### Tasks for this exercise
A: From the passage on wiki page simplicity, list every contributor quoted by username, with the Wikipedia edition credited to each.
B: Translate this sentence from the passage on wiki page simplicity into Spanish: "Every page begins as an empty sheet of paper, whether the page will be used for a Wikipedia article, a discussion, or a list of instructions."

### Passage provided
-.-.-

A wiki page is a wiki page
[edit]Another theme that came up in the Phase 2 conversation is the question of how to understand simplicity and complexity. Some people said that this project would interfere with the simplicity of the wiki software. This was expressed by several people as "a wiki page is a wiki page". Every page starts the same way. Every page begins as an empty sheet of paper, whether the page will be used for a Wikipedia article, a discussion, or a list of instructions. People who already know how to edit articles don't have to learn new software tools to join a discussion.
[de]
Im Anschluss an ein bekanntes Diktum von Gertrude Stein: Ein Wiki ist ein Wiki ist ein Wiki, und das gilt auch für die Diskussionsseiten.— Aschmidt, German Wikipedia
Following a well-known dictum by Gertrude Stein: A wiki is a wiki is a wiki, and that applies to the discussion page, too. — Aschmidt, German Wikipedia
[en]
It appears the team is still in the mindset of building talk page features. I think it may help if you can think from the viewpoint that "a page is a page". You're not building talk page features, you're building page features. In some ways it narrows down the options that make sense, and in some ways it may make some of the issues vanish.— Alsee, English Wikipedia
[de]
Für mich gibt es hier eigentlich nur eine Frage: Wird das offene, nicht eingegrenzte Diskutieren erleichtert oder erschwert? Alles, was die Diskussion durch irgendwelche Formalisierungen, Konventionen, Ausschlüsse etc. zusätzlich erschwert, sollte grundsätzlich unterbleiben. Alles, was dies erleichtert, sollte umgesetzt werden. Absolut tabu sollten alle technischen Restriktionen welcher Art auch immer sein.— Mautpreller, German Wikipedia
For me, there is really only one question: Is the open, unrestricted discussion made easier or more difficult? Anything that further complicates the discussion by any formalizations, conventions, exclusions, etc. should be avoided in principle. Everything that makes this easier should be implemented. Absolutely taboo should be all technical restrictions of whatever kind. — Mautpreller, German Wikipedia
[fr]
Je doute que l'outil créé soit plus simple pour répondre étant donné que le système actuel est on ne peut plus simple.— O.Taris, French Wikipedia
I doubt that the tool you'll create makes it simpler to answer, since the current system could not be simpler. — O.Taris, French Wikipedia
The definition of "simple" and "easy" that people are using here is that the system is simple if you can type in an empty edit window, with a minimum of links, buttons, clicks and taps. If you want to rearrange a discussion, you open the edit window, select the wikitext, cut it, paste it in a different place, and hit the Publish changes button. For experienced contributors, this is indeed simple, because it's the same way that it works on article pages, and they've done it hundreds of times before. How to do this is already inside their heads. If the system changes so that you have to click a link next to the section you want to move, and then type into a little pop-up form to say where you want it to go, that would be adding extra complexity to the process. How to use the new tool is not already inside their heads.

-.-.-

### Data shown
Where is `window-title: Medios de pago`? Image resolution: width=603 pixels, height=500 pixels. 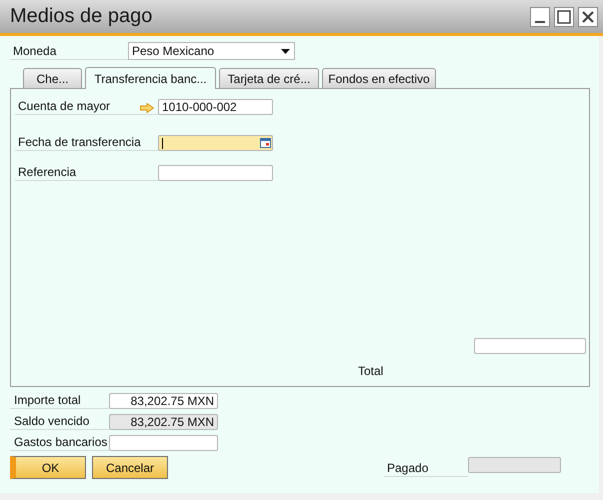 window-title: Medios de pago is located at coordinates (82, 16).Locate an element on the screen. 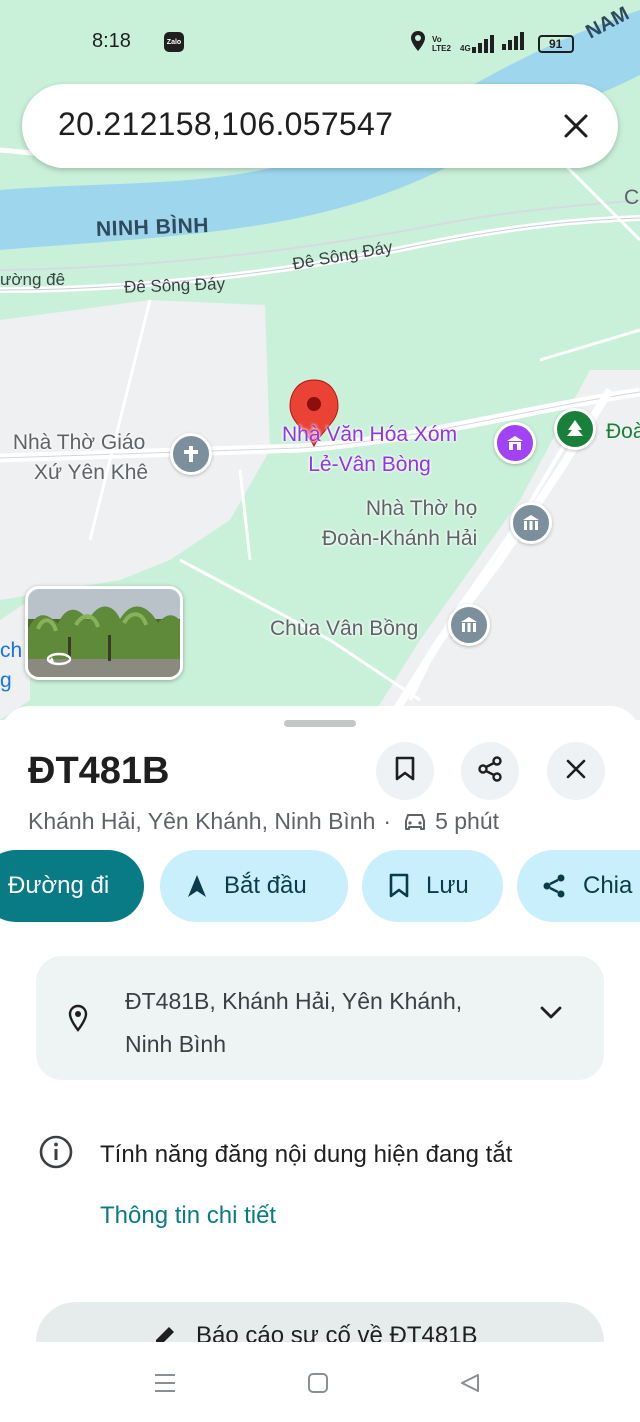 The image size is (640, 1422). location-icon is located at coordinates (418, 44).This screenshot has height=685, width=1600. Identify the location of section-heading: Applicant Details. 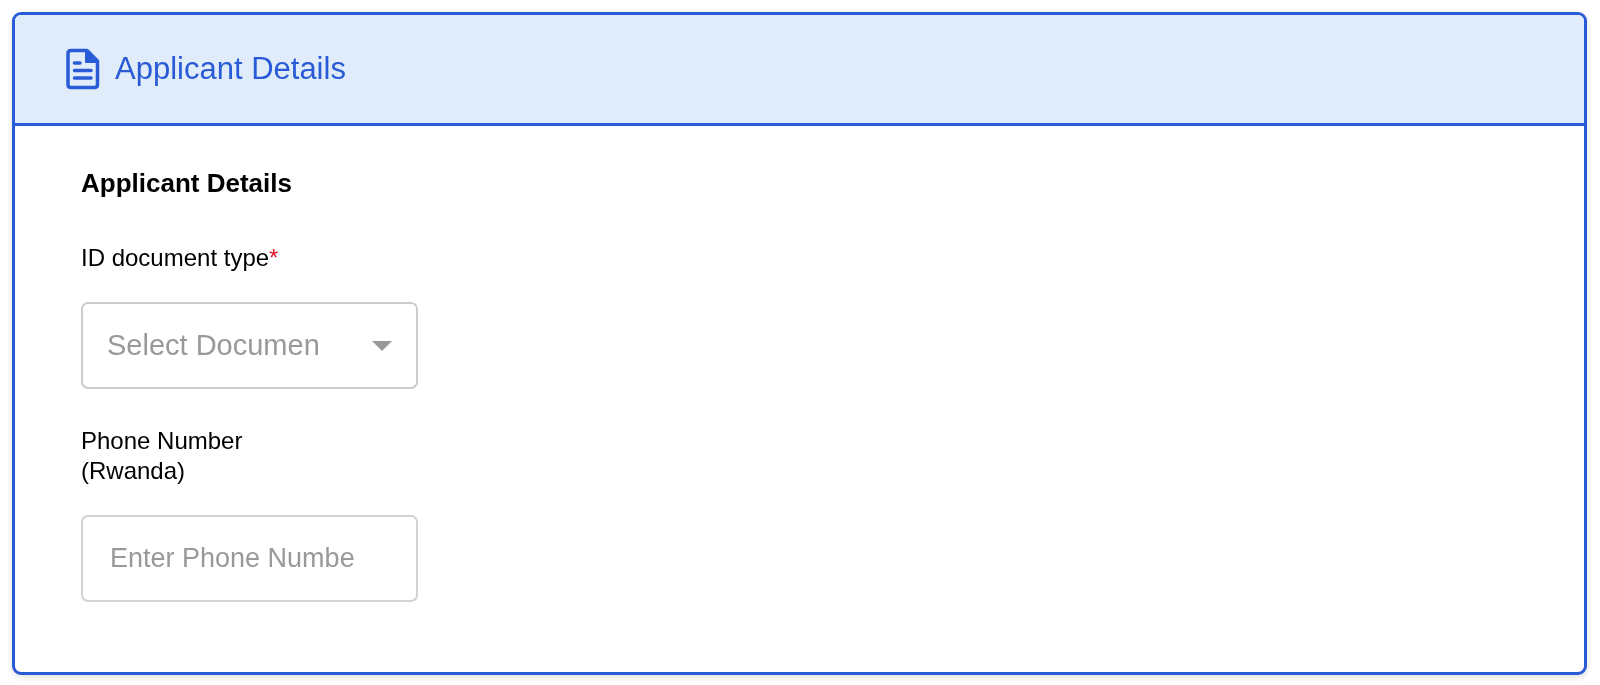
(186, 183).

-.-.-

### Exercise responses
A:
- Aschmidt, German Wikipedia
- Alsee, English Wikipedia
- Mautpreller, German Wikipedia
- O.Taris, French Wikipedia

B: Cada página comienza como una hoja de papel en blanco, ya sea que la página vaya a usarse para un artículo de Wikipedia, una discusión o una lista de instrucciones.